(Text segment Opens)

A. James Gregor

A. James Gregor

A. James Gregor lecturing at UC Berkeley in 2004
Born April 2, 1929
New York City, New York
Residence Berkeley, California
Citizenship United States
Fields Fascism
Marxism
Political Science
Epistemology
Institutions University of California, Berkeley
Marine Corps University
University of Texas
University of Hawaii
Alma mater Columbia University, B.A., Ph.D
Notable awards Order of Merit of the Italian Republic
Guggenheim Fellowship (1973)

Anthony James Gregor (born April 2, 1929) is a Professor of Political Science at the University of California, Berkeley who is well known for his research on fascism, Marxism, and national security. According to Griffin (2000), Gregor was part of a movement of young scholars in the 1960s who rejected the traditional interpretation of fascism as an ideologically empty, reactionary, antimodern dead end. He demonstrated the major debt Italian Fascism owed to European ideological currents in sociology and political theory. Gregor stressed fascism's coherence as a serious theory of state and society, and argued that it played a revolutionary and modernizing role in European history. His theory of generic fascism portrayed it as a form of "developmental dictatorship." Gregor wrote an influential early comprehensive survey of existing theoretical models of fascism.[1] Professor Zeev Sternhell has said of him "Professor Gregor is one of the rare specialists in Italian Fascism to have made a truly original contribution to the study of the subject."

Early life

He was born Anthony Gimigliano in New York City. His father, Antonio, was a machine operator, factory worker and a nonpolitical anarchist. During World War II, his mother, an Italian citizen who, until that time, had not taken American citizenship, was classified as an "enemy alien". Gregor served as a volunteer in the U.S. Army. He attended and graduated from Columbia University in 1952 and thereafter served as a high school social science teacher while working for his advanced degrees. During this period, he commenced publishing articles in political journals on both the "Right" (The European"] and the "Left" (Science and Society and Studies on the Left). In 1958, his writing appeared in an academic journal for the first time with "The Logic of Race Classification" published in Genus, a journal edited by Corrado Gini, a leading Italian sociologist. Gregor's article was a defense of Gini's theories and he subsequently became a friend and collaborator of Gini's until Gini's death in 1965.

(Text segment Closes)
(Provided data Opens)

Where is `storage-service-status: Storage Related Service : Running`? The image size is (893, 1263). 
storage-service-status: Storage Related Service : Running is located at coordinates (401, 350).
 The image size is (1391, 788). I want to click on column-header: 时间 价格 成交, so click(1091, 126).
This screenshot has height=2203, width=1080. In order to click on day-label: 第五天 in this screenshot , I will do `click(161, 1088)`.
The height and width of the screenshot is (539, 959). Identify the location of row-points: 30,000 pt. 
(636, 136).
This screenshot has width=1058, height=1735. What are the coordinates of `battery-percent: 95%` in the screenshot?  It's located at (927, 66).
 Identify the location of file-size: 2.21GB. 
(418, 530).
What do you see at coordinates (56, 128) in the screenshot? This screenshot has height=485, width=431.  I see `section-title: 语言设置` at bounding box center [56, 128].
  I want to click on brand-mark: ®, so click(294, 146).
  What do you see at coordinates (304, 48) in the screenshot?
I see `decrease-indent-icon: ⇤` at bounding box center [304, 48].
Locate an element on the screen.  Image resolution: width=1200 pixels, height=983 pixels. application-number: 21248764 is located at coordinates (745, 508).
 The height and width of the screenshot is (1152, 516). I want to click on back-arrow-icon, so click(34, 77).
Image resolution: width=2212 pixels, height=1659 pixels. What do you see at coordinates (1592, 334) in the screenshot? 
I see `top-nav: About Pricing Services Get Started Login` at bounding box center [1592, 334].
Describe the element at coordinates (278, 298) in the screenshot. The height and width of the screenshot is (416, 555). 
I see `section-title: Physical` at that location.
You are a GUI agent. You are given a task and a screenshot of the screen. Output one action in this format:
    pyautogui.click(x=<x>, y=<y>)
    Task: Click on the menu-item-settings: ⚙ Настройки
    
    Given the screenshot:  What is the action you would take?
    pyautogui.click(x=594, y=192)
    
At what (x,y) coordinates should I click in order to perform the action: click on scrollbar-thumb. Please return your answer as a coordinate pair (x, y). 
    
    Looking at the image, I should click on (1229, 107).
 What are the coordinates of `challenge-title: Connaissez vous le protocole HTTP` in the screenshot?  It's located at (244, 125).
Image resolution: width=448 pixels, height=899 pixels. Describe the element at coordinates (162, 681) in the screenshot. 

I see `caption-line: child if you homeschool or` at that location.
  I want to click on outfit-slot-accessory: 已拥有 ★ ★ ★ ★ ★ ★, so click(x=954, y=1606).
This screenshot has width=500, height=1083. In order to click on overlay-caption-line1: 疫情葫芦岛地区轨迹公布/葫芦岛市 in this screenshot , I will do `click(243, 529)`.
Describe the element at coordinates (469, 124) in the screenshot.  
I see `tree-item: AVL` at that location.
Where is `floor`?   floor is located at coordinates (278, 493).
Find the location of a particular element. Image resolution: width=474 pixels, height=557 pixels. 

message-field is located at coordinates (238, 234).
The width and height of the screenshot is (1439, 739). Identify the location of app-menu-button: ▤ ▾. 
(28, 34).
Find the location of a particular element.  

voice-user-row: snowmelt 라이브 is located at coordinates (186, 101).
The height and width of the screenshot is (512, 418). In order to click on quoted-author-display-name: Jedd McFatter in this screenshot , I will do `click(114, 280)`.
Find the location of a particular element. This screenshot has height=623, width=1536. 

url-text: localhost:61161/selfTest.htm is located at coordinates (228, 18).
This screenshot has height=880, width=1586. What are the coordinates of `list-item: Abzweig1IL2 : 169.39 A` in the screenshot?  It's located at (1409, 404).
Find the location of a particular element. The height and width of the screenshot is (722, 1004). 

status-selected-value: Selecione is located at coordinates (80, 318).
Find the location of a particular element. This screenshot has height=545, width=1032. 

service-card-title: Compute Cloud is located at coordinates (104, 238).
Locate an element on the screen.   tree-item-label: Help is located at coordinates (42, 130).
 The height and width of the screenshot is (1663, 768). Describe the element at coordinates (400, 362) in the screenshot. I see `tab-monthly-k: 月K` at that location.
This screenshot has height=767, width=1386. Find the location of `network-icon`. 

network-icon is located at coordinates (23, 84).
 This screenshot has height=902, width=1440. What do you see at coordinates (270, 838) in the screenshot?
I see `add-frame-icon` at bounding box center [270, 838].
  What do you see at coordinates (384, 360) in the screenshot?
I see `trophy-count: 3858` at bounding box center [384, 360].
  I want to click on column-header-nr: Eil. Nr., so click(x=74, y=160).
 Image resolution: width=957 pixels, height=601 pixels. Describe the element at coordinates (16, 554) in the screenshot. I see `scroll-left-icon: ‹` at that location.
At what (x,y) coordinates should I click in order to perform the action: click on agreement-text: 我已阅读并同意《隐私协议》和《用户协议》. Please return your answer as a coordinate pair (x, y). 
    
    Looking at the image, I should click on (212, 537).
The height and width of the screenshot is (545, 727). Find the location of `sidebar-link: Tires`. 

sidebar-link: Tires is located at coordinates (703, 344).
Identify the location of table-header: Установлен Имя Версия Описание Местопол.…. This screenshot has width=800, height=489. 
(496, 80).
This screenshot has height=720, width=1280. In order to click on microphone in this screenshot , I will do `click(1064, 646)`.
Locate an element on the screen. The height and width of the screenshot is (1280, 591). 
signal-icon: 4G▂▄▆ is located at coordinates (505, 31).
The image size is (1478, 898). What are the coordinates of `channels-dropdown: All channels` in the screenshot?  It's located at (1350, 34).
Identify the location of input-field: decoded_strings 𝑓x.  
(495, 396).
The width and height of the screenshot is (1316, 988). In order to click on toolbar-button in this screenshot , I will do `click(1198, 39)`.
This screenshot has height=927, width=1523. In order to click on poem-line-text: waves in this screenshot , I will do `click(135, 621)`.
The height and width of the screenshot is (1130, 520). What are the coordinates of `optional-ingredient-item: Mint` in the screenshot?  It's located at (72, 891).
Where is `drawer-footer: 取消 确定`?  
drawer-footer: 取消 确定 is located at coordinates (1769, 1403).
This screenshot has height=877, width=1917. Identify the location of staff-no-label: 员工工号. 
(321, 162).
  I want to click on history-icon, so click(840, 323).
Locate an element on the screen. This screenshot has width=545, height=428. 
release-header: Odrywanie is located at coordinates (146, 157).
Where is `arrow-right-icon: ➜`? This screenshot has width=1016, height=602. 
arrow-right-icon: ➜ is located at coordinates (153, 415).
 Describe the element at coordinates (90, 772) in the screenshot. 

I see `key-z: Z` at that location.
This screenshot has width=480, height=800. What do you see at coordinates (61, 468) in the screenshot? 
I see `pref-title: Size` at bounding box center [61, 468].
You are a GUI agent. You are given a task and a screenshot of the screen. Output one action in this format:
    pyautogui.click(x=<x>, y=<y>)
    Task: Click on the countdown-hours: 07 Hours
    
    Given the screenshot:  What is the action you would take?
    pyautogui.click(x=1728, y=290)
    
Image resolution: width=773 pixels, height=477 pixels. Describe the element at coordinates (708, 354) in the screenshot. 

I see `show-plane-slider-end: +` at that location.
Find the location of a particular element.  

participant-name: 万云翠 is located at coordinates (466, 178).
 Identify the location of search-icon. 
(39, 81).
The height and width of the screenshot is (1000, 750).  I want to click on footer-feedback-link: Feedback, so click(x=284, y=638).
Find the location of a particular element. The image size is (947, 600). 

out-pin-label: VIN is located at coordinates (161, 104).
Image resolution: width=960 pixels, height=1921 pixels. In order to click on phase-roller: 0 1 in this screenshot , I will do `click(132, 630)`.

(Provided data Closes)

▸ **The task**:
Extend the biography of A. James Gregor by writing on from its last sentence. The listing plays no part in what comes next.

▸ **Output of the exercise**:
In 1961 Gregor completed his work for his doctorate at Columbia as an Irwin Edman Scholar and with Distinction in History.

Work and thought

In 1960, he obtained employment as a philosophy instructor at Washington College. He received his PhD from Columbia in 1961 with his dissertation on Giovanni Gentile. Gregor became assistant professor of philosophy at the University of Hawaii from 1961 to 1964.He became an associate professor of philosophy at the universities of Kentucky and Texas between 1964 and 1967. Gregor joined the Political Science Department at the University of California at Berkeley in 1967 where he remained until his retirement.

Since the 1970s, Gregor spent most of his academic research on the study of fascism and it is for this that he is best known. In 1974, he wrote The Fascist persuasion in radical politics. Since then he had published major works on the subject, including "Mussolini's Intellectuals", "The Search for Neofascism", and "Marxism, Fascism, and Totalitarianism". It was largely as a consequence of this work that he was made a national Guggenheim Fellow and, subsequently, a Knight of the Order of Merit by the Italian Government. During this period, Gregor published in major philosophical, political science, and security journals.

Gregor has argued that scholars are very far from a consensus on what fascism really is, noting that "Almost every specialist has his own interpretation."[2] Gregor limits the paradigmatic form to that of Mussolini's Italy.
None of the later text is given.